街娼をする女性を美化する装置として、ホストクラブが機能している

また、非常に深刻なのはホストの存在だ。ホストクラブにはシャンパンなどを注文して高額になった飲食の代金を、返済期日を決めていったん猶予してもらい、後から支払う「売り掛け」というシステムがある。

 
 
 
 
 

銀座の高級クラブなどでは昔からあった、企業が接待に使った毎月の支払いをまとめて後払いするためのサービス。だがホストクラブではそれが、個人の女性客に背負わせる形に変化した。そしてそれが、ホストにハマって多額の借金をつくり、路上で身を粉にして働く「ホス狂い」と呼ばれる女性を生むことになった。


「ホス狂い」とは、文字通りホストに狂ってしまった――ハマってしまった女性のことを指す。"狂う"=常軌を逸するまでに、となるわけで、かわいそうな存在を連想しがちだが――いや、実際の状況はどう見積もっても不幸であるとしても――いまや悲壮感などいっさい見せず「私はホス狂いである」と自称して、ホス狂いになった経緯や担当に使った金額の誇示やその矜持、愛情、憎しみ、不満、不安などの内情をSNSなどでひけらかし、共感を得たり優越感に浸るなどして承認欲求を満たすのがトレンドだ。(171~172ページより)

高木氏が取材をした紗希という20歳の女性もまた、ホストに貢いでいる女性のひとりだ。知り合った当時は休職中だったホストは、後に彼女のマンションに転がり込み、ヒモ状態になったという。

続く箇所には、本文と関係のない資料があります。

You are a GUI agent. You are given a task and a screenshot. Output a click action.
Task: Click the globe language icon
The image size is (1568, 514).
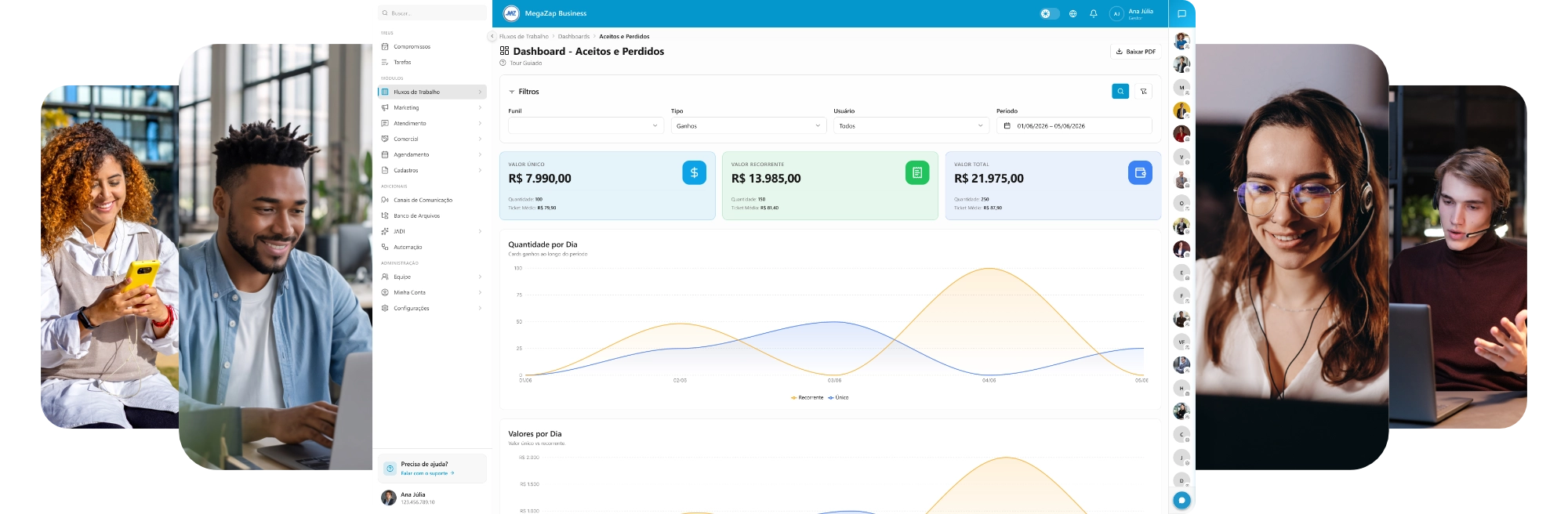pos(1073,13)
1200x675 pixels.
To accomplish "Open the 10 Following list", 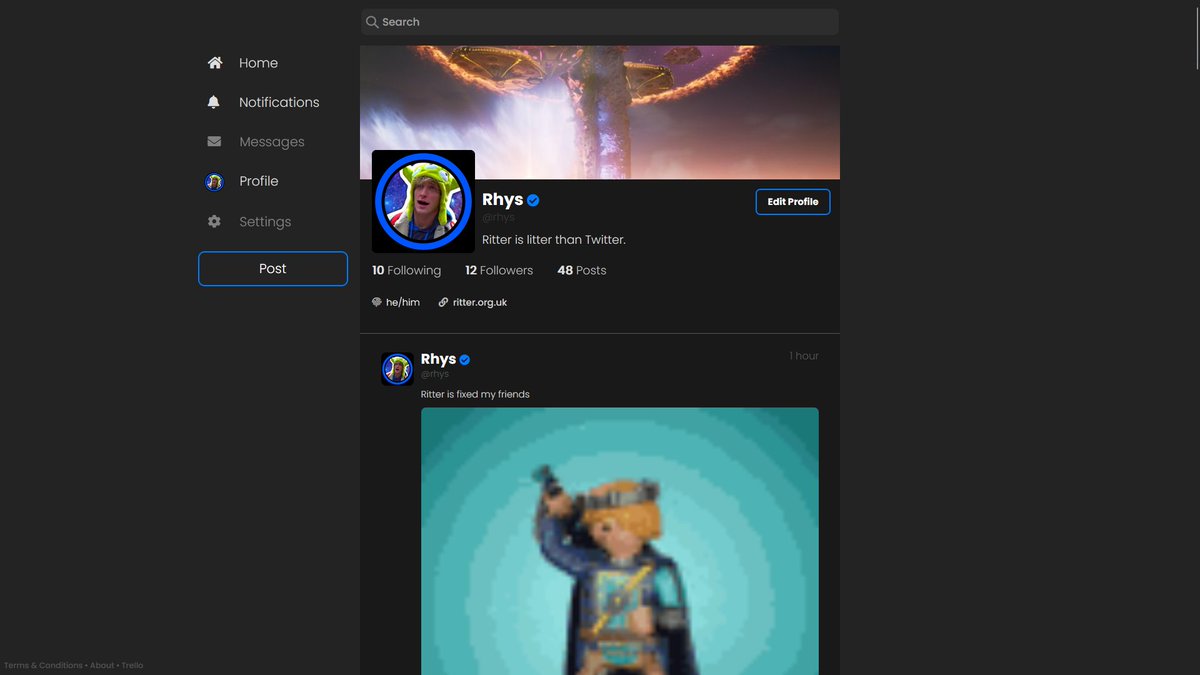I will pos(406,270).
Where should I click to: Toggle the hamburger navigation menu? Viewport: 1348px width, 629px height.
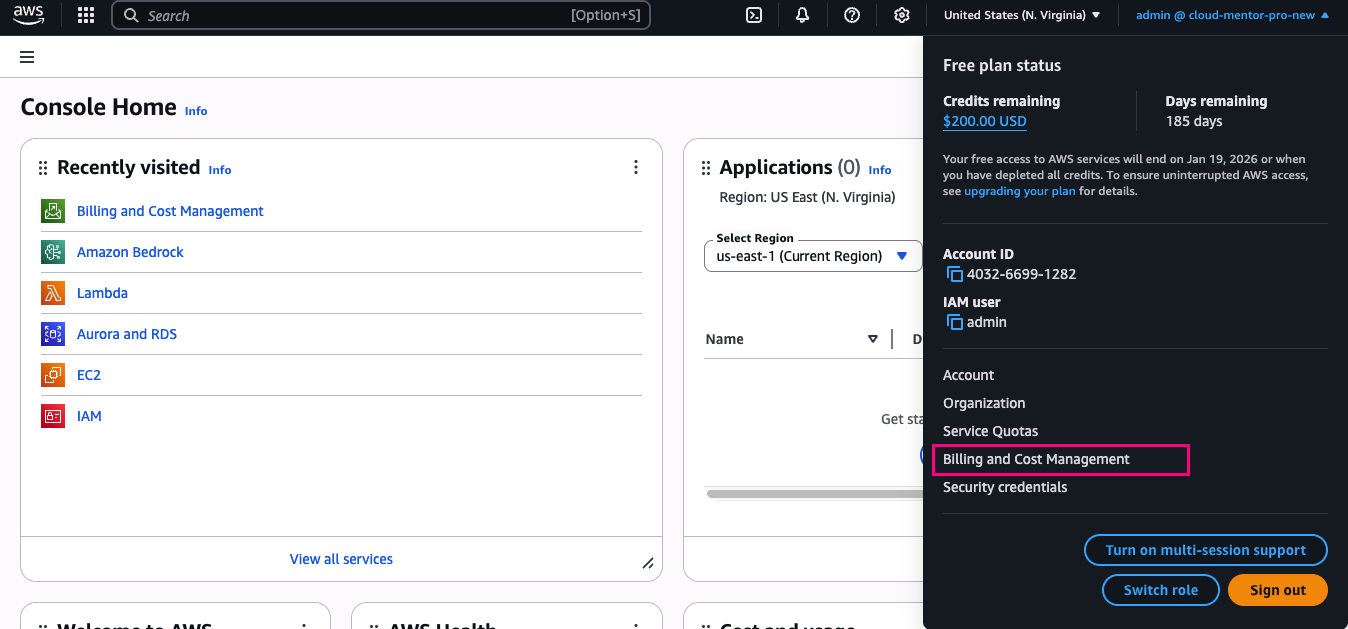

当初は郊外のソープで働いていたが、稼ぎが少なくなってきたとき、その彼氏から「ハイジアって場所に立つと稼げるからやってみれば?」と提案されたのだそうだ。一般的な常識では考えられないような話だ。高木氏も同じ気持ちであったようで、踏み込んで話を聞いている。


――彼女に立ちんぼさせるなんてそのホストの彼氏、けっこうえげつないと思うよ。
「そうかもね。でも彼氏は、毎日笑顔で送り出してくれて、帰ればセックスしてくれるから、私はそれで幸せです」

 自分の彼女が見ず知らずの男に抱かれ、それで得たカネで自分は暮らす、そんな状況を彼氏は許せるものなのか。一方、紗希は彼氏のことを信じきっているのか、それとも騙されるのではと疑いつつ、彼氏を信じる自分に酔っているのか。しかし沙希は、なんど質問を重ねても「私はそれで幸せ」と言うにとどまった。(209~210ページより)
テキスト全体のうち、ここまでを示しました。